LIST OF TASKS:
a) Please repeat word for word the part of the Kobanê film article starting with "After being notified" and going on through "destroy a tank.".
b) Answer these from the Kobanê film article:
(i) In what town was the film shot?
(ii) How long is the film's running time?
(iii) Who edited the film?
c) Write the next part of the Kobanê film article, continuing from its final sentence.

DOCUMENT TEXT:
* * * * * * *

- Directed by: Özlem Yasar
- Written by: Özlem Arzêba Medya Doz
- Produced by: Diyar Hesso
- Starring: Asif Ahmed; Siyar Sêx Nebî; Madlên Sêx Xidir; Awar Elî;
- Cinematography: Cemil Kızıldağ
- Edited by: Emilie Orsini
- Music by: Mehmûd Berazî
- Production company: Rojava Film Commune
- Release date: 20 September 2022 (Kobanî);
- Running time: 158 minutes
- Country: Syria
- Language: Kurdish

= Kobanê (film) =

Kobanê is a 2022 Kurdish war film about the Siege of Kobanî fought from October 2014 to January 2015 between the Kurdish People's Defense Units (YPG) and the Women's Protection Units (YPJ) against the Islamic State. The film is directed by Özlem Yasar and produced by the Rojava Film Commune. It was shot in Tabqa in Syria. The film focuses on the role of Kurdish women in the fighting.

The film premiered in the city of Kobanê at the Cultural Centre on 20 September 2022.

==Synopsis==
At the peak of its strength, with control over half of Syria and Iraq, the Islamic State continues its push toward the Kurdish Syrian city of Kobanê on the border of Turkey and Syria.

After being notified of an incoming attack by scout Renchber, Women's Protection Units (YPJ) leader Zehra mounts a desperate defense in the Kobanê countryside. Despite the efforts of marksman Moussa and his sniper group, enemy armor overwhelms the position and a fighter sacrifices his life to destroy a tank.

In a Suruç hospital, Derya, a nurse, tends to a People's Defense Units (YPG) fighter who tells her that he was treated by a doctor with a tattoo. Nearby, various groups of Kurdish fighters cross the Turkish border to reinforce Kobanê. An ISIS commander orders his troops to commit massacres of civilians as they advance.

The defenders retreat back to their base in Kobanê, where Zehra meets with fellow commanders Abu Layla and Masiro. As Kurdish reinforcements finally reach the city, Zehra reunites with old friends, including experienced guerilla leader Gelhat and fellow YPJ fighters Asmin and Arin. Abu Layla also finds his Kurdish Front comrades, who have arrived from Aleppo.

* * * * * * *

EXCERPTED RECORDS:
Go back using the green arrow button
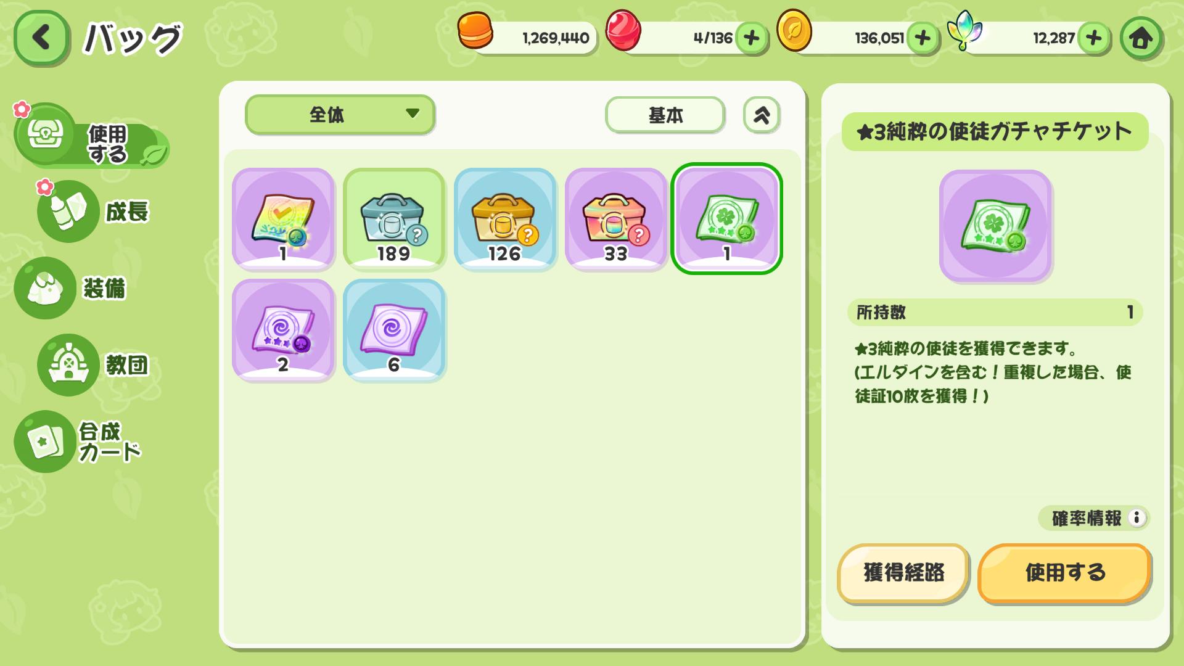The width and height of the screenshot is (1184, 666). click(41, 38)
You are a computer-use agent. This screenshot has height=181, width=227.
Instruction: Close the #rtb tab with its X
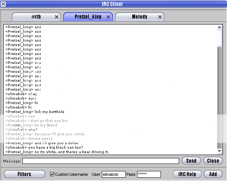pyautogui.click(x=56, y=17)
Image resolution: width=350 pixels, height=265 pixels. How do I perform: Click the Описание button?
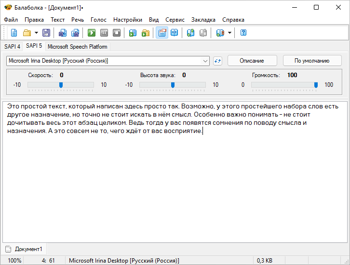tap(252, 61)
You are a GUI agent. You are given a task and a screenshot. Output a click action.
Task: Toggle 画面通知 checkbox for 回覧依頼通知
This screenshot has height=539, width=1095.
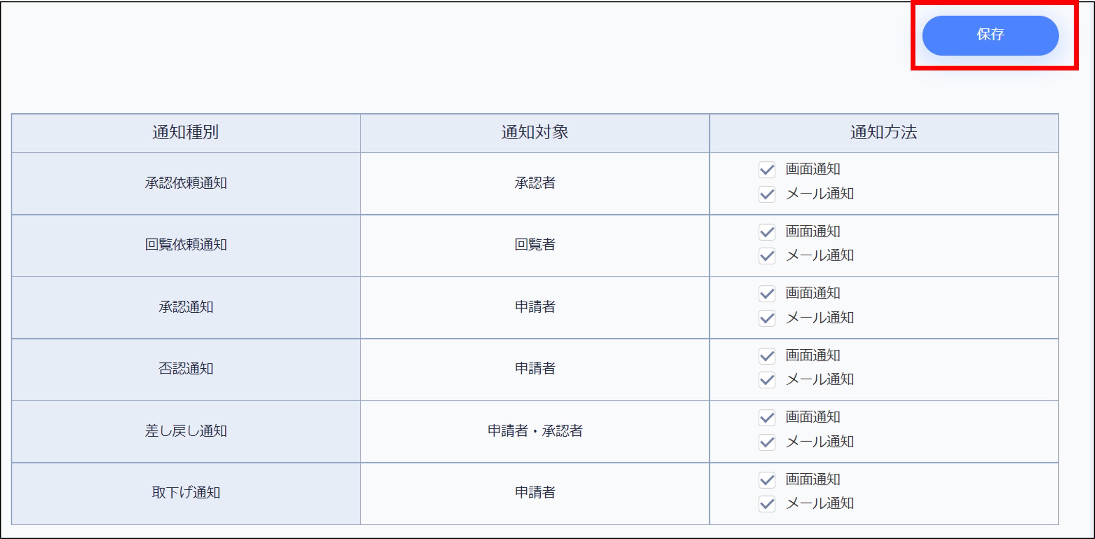point(767,232)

* * * * * * *

RESULTS OF THE EXERCISE:
a)
After being notified of an incoming attack by scout Renchber, Women's Protection Units (YPJ) leader Zehra mounts a desperate defense in the Kobanê countryside. Despite the efforts of marksman Moussa and his sniper group, enemy armor overwhelms the position and a fighter sacrifices his life to destroy a tank.

b)
(i) Tabqa, in Syria.
(ii) 158 minutes.
(iii) Emilie Orsini.

c)
Zehra and Arin attempt to hold on to the crucial Meshteneur Hill, but Rojwar, their senior commander, flees. Arin detonates herself in front of a tank to buy time for Kurdish forces to retreat to the city. Zehra and her group are almost overrun, but a counterattack by Abu Layla, Gelhat, and a citizen militia manages to turn the tide. Derya arrives during the battle, and joins the YPJ to continue her search for the doctor.

On Eid, a member of Abu Layla's Aleppo group tells him that the Turks want him to betray the YPG alliance in exchange for ISIS releasing his brother. Other problems occur, as many of the new arrivals have little experience and one can not even speak Kurdish. Casualties rise due to an enemy sniper and constant VBIED attacks. An ISIS squad slips through the defenses, cutting off a group of new recruits. Asmin is surrounded fighting to save them and commits suicide to avoid capture before a rescue team led by Zehra and Gelhat arrives.

Zehra assigns Derya to Moussa's group to track down and kill the enemy sniper. Masiro leads a mission outside the city to carry out guerilla attacks against the enemy's flank. Meanwhile, the Kurdish forces in Kobanê take several casualties in a major offensive that captures an ISIS stronghold. While visiting a memorial for a comrade killed in that offensive, Derya finds that the man she has been looking for also died in defense of the city.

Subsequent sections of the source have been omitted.